Yes, and the stack potentially overflowing into the SCS sort of defeats
the purpose. I'm fine with increasing the SCS size to something safer,
but using a vmapped shadow stack seems like the correct solution to this
problem, at least on devices where allocating a full page isn't an issue.

Sami
David Laight April 29, 2020, 8:39 a.m. UTC | #4
From: Sami Tolvanen
> Sent: 27 April 2020 23:10
...
> > > Alternatively, I wonder if there is a way we could let the SCS and
> > > ordinary stack share the [bottom of] the vmap'ed region. That would
> > > give rather nasty results if the ordinary stack overflows into the
> > > SCS, but for cases where we really recurse out of control, we could
> > > catch this occurrence on either stack, whichever one occurs first. And
> > > the nastiness -when it does occur- will not corrupt any state beyond
> > > the stack of the current task.
> >
> > Hmm, I guess that would make it quite hard to keep the SCS address
> > secret though :-(
> 
> Yes, and the stack potentially overflowing into the SCS sort of defeats
> the purpose. I'm fine with increasing the SCS size to something safer,
> but using a vmapped shadow stack seems like the correct solution to this
> problem, at least on devices where allocating a full page isn't an issue.

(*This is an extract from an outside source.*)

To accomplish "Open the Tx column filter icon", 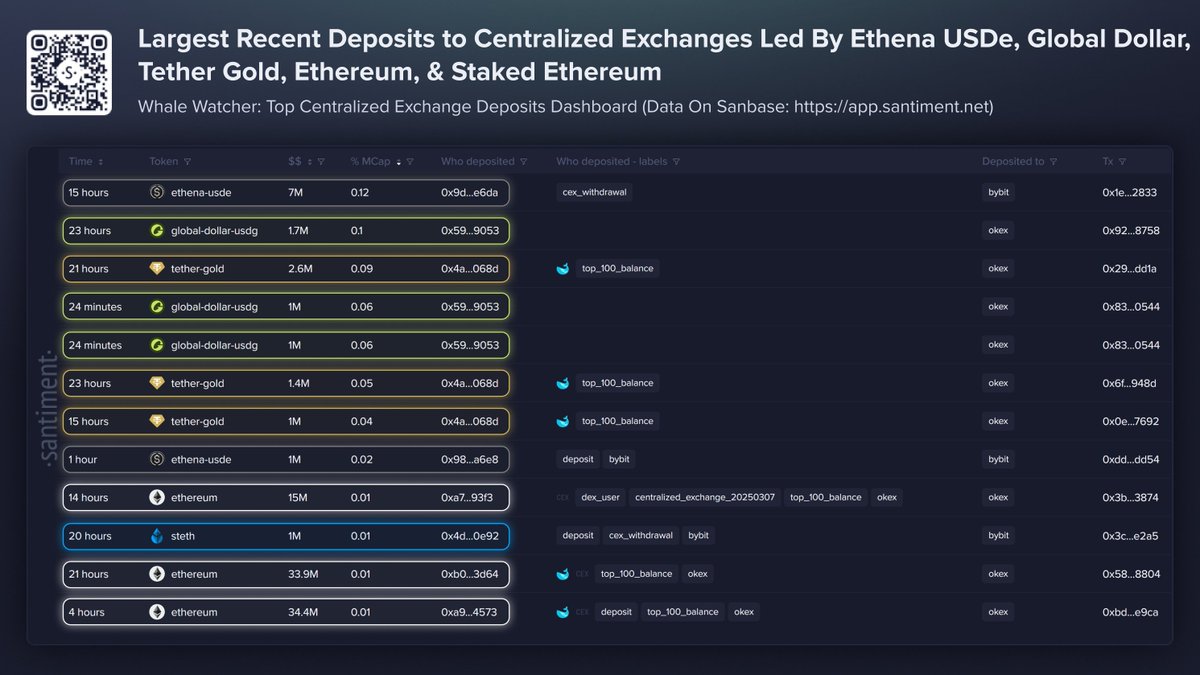I will (1122, 161).
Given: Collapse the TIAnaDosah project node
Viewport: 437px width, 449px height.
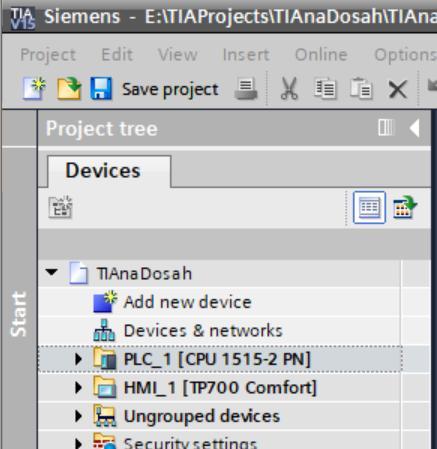Looking at the screenshot, I should pyautogui.click(x=52, y=272).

Wouldn't you do it the other way around - so shadow stack overflow
corrupts the bottom of the normal stack?
That can be detected 'after the fact' in a few places (eg process
switch and return to user)

Actually you might want to do syscall entry at the base of stack area,
then (effectively) allocate an on-stack buffer for the shadow stack.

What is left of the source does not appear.